At the University of Pittsburgh's Student Union, Lara Sullivan, head of the school's College Democrats, has been working for weeks with Obama for America student volunteers, handing out cards for students -- a demographic notorious for not voting -- to fill out, pledging to vote for Mr. Obama, why, where and when.
Then, sometime next week, Ms. Sullivan said, the "commit cards" will be sent back to the students.
"It's a really a great system," she said. "We just got a batch of cards from the Obama campaign last week, that say, 'I'm pledging to vote for Barack Obama because ...' and then the student fills in the blanks, women's rights, student loans, Pell grants, whatever. I have a really great sense it's going to work because they're basically signing something remembering why they're voting."
There's psychology behind all of this, says Sasha Issenberg, author of "The Victory Lab: The Secret Science of Winning Campaigns." A written pledge to vote, in effect a public declaration within a peer group, will make it more likely the pledger will actually go to the polls, he said.
These days, "campaigns have very granular projections about how likely every single voter in Pennsylvania will be to cast the ballot" and how to get them to the polls, he said.

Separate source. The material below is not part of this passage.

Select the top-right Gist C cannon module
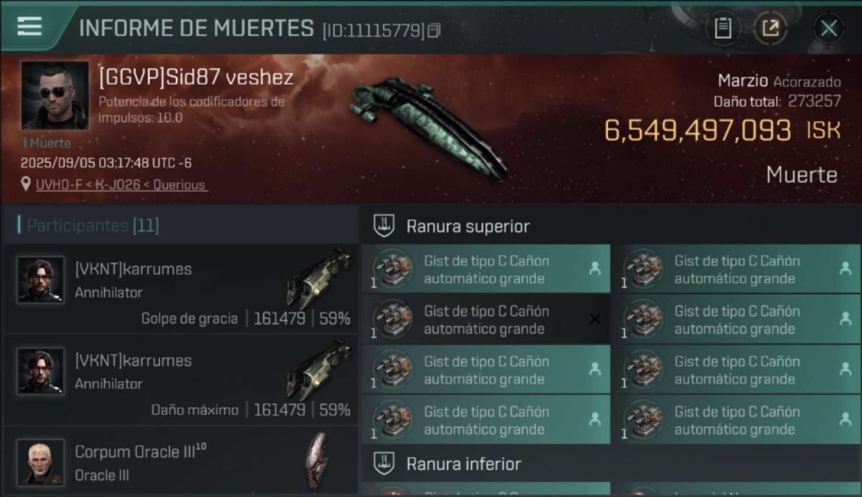The image size is (862, 497). pos(737,269)
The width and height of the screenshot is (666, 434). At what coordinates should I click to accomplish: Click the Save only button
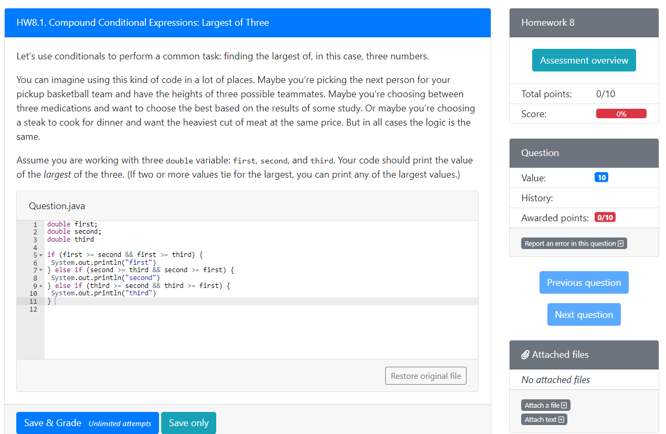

Sussing out why people vote or don't vote isn't rocket science, but it is behavioral science -- refined during the 2004 and 2008 campaigns by "maverick operatives and academics now calling the shots in some of the most cutting-edge war room," according to "The Victory Lab" website. These days, Mr. Issenberg argues, "the smartest campaigns now believe they know who you will vote for even before you do."